[Tasks and exercises]
1 - Translate this sentence from the article on the Mollie Tibbetts murder case into Spanish: "Under state law, he’ll be sentenced to life in prison."
2 - Write the next part of the article on the Mollie Tibbetts murder case, picking up after its final sentence.

[Document text]
--- --- ---
The defense lawyers for Cristhian Bahena Rivera claim that another inmate has admitted to killing University of Iowa student, Mollie Tibbetts.
As CrimeOnline previously reported, an Iowa jury found Rivera guilty of murdering Tibbetts earlier this year. Tibbetts was out for a jog in Brooklyn, Iowa, in July 2018, when she vanished. Rivera told investigators that he spotted Tibbetts jogging, and slowed down and started following her in his black Chevrolet Malibu.
He then admitted he blacked out and woke up with blood in his car and Tibbetts stuffed inside his trunk.
Rivera is expected to be sentenced this week Under state law, he’ll be sentenced to life in prison.
Yet, according to Bahena’s attorneys, Chad and Jennifer Frese, an inmate at the same county jail as Rivera said that he heard someone identified as “inmate 2” admit that Tibbetts was “bound and gagged in a trap house but that he was directed to kill Tibbetts once the search for her got too close,” CBS 8 reports.
Inmate 2 allegedly said he was ordered to stab Tibbetts, who was initially kidnapped for sex trafficking, but killed after the case became too high-profile. Inmate 2 allegedly said he was ordered to hide the body near a Hispanic male in Tibbetts’ area, to pin the blame on someone else.
The witness said he came forward after he heard Rivera testify during trial that two other men killed Tibbetts and put the blame on him.
--- --- ---
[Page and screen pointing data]
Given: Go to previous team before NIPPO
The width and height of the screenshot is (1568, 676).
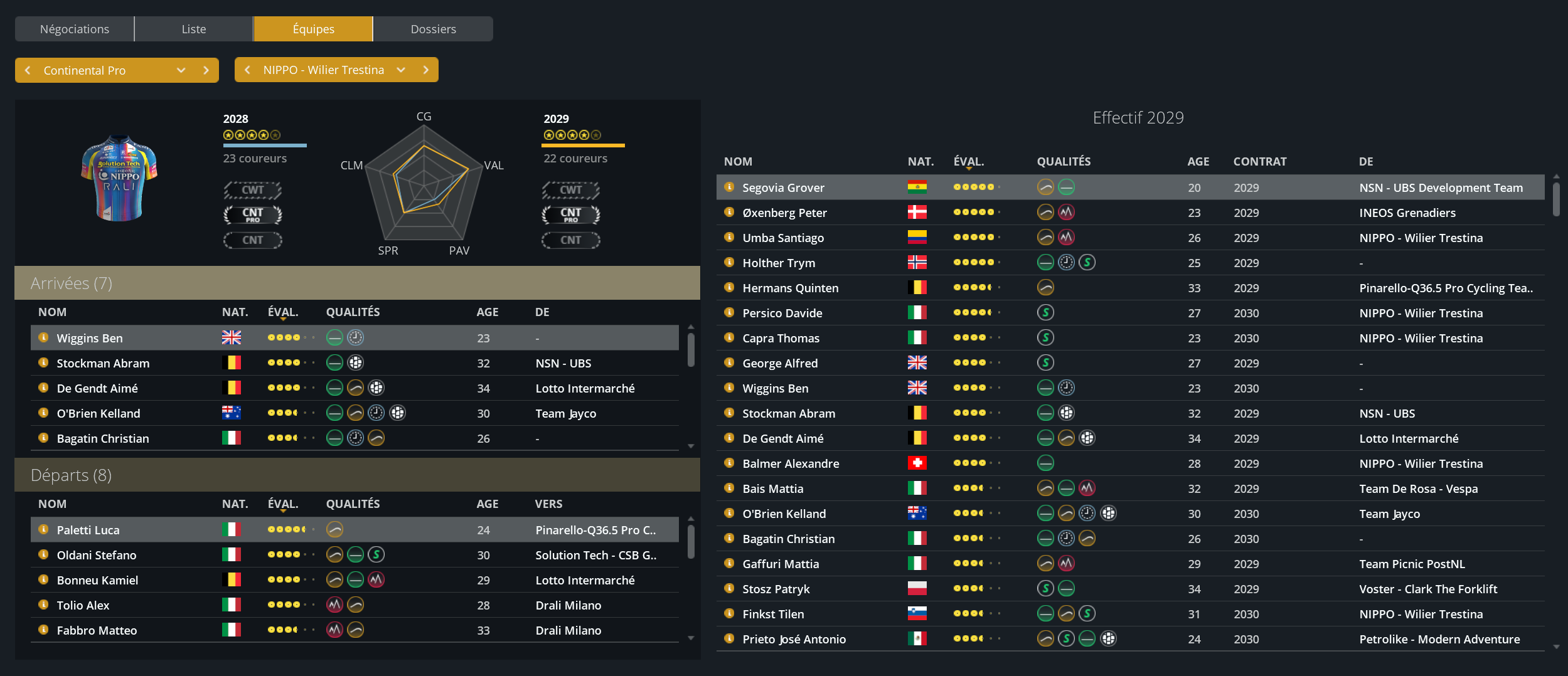Looking at the screenshot, I should coord(247,70).
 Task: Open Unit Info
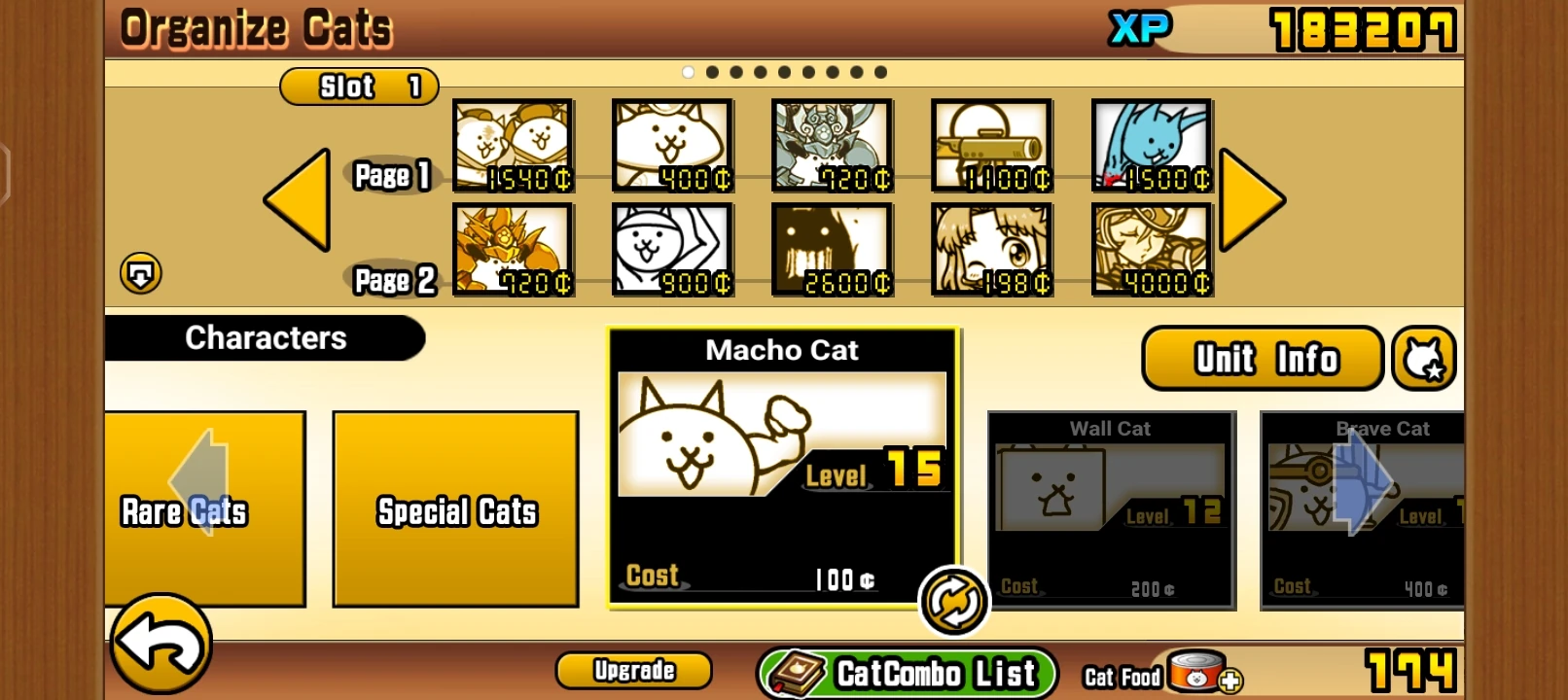[1262, 359]
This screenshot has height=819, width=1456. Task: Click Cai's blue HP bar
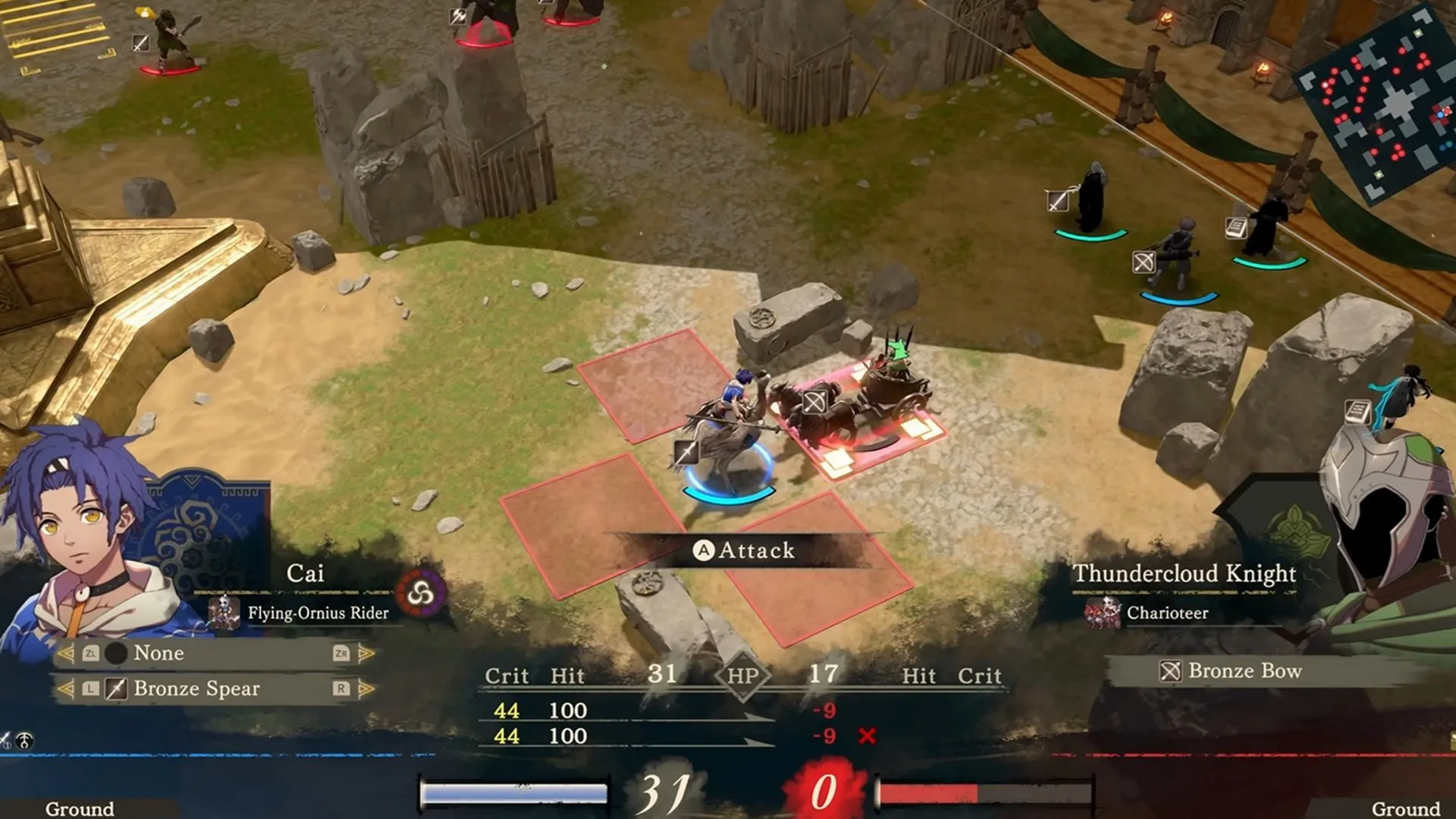[x=516, y=792]
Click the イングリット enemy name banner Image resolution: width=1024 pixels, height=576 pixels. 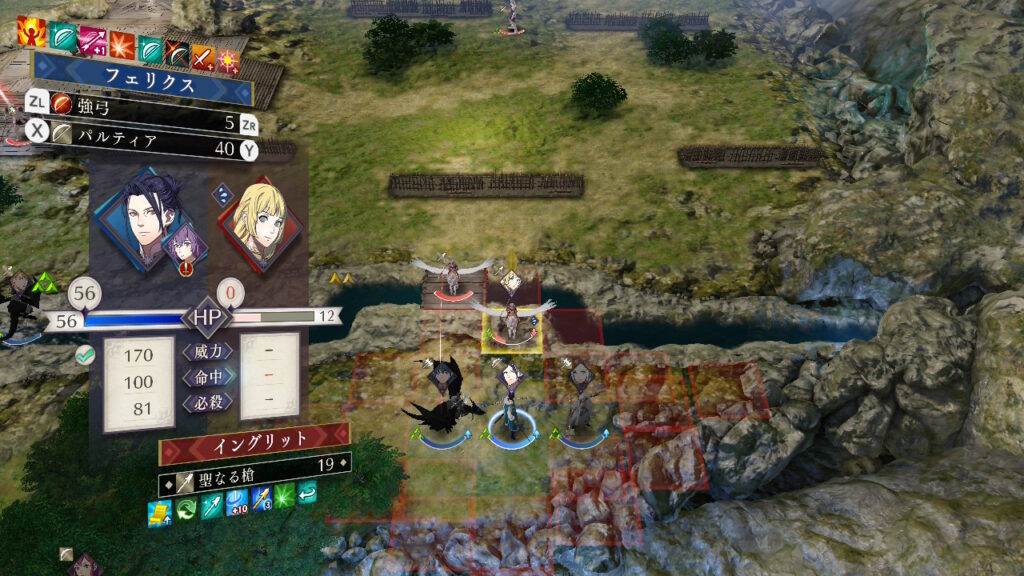254,438
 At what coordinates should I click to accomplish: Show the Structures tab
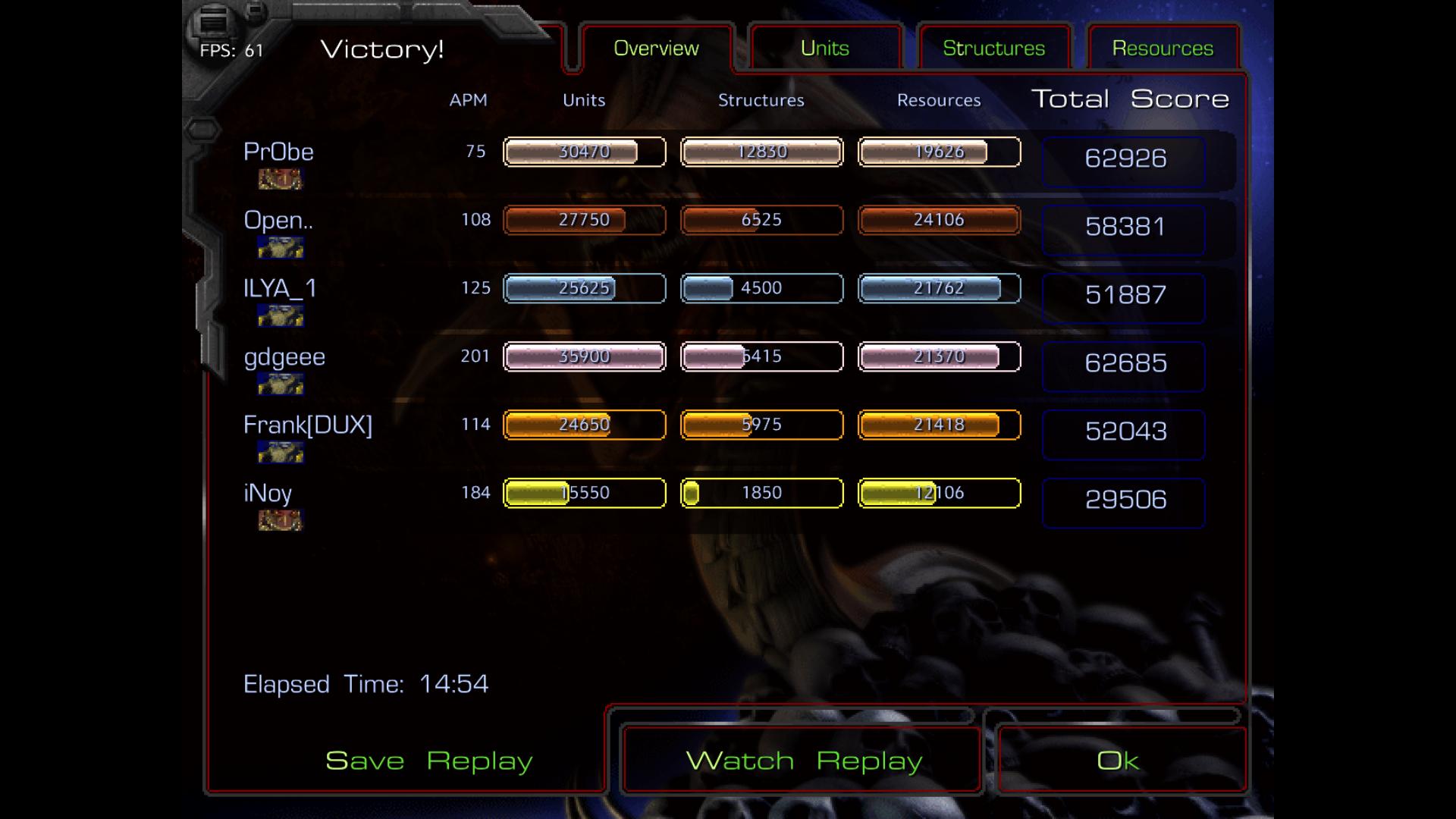coord(993,49)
--- --- ---
[Task answers]
1 - Según la ley estatal, será condenado a cadena perpetua.

2 -
State prosecutors said the inmate is not credible and evidence presented at trial proved that the real killer is Rivera. Still, the defense requested that the inmate be given the opportunity to testify, although the defense had already rested its case.
Des Moines Register reports that the defense is now pushing for a new trial, in light of the inmate’s purported confession. The motion for the new trial request was filed on July 8.
Another witness also came forward, according to Bahena’s lawyers. The second witness, who said he didn’t know the first witness, claimed that inmate 2 put a gun to his own head while in a car previously, and said, “that Mexican shouldn’t be in jail for killing Mollie Tibbetts because I raped her and killed her.”
“While perhaps not every bit of the account fits neatly into defendant’s account of the events, enough of the facts fit to certainly question whether the state would have been able to prove their case beyond a reasonable doubt had this information been known and presented to a jury,” Bahena’s lawyers wrote.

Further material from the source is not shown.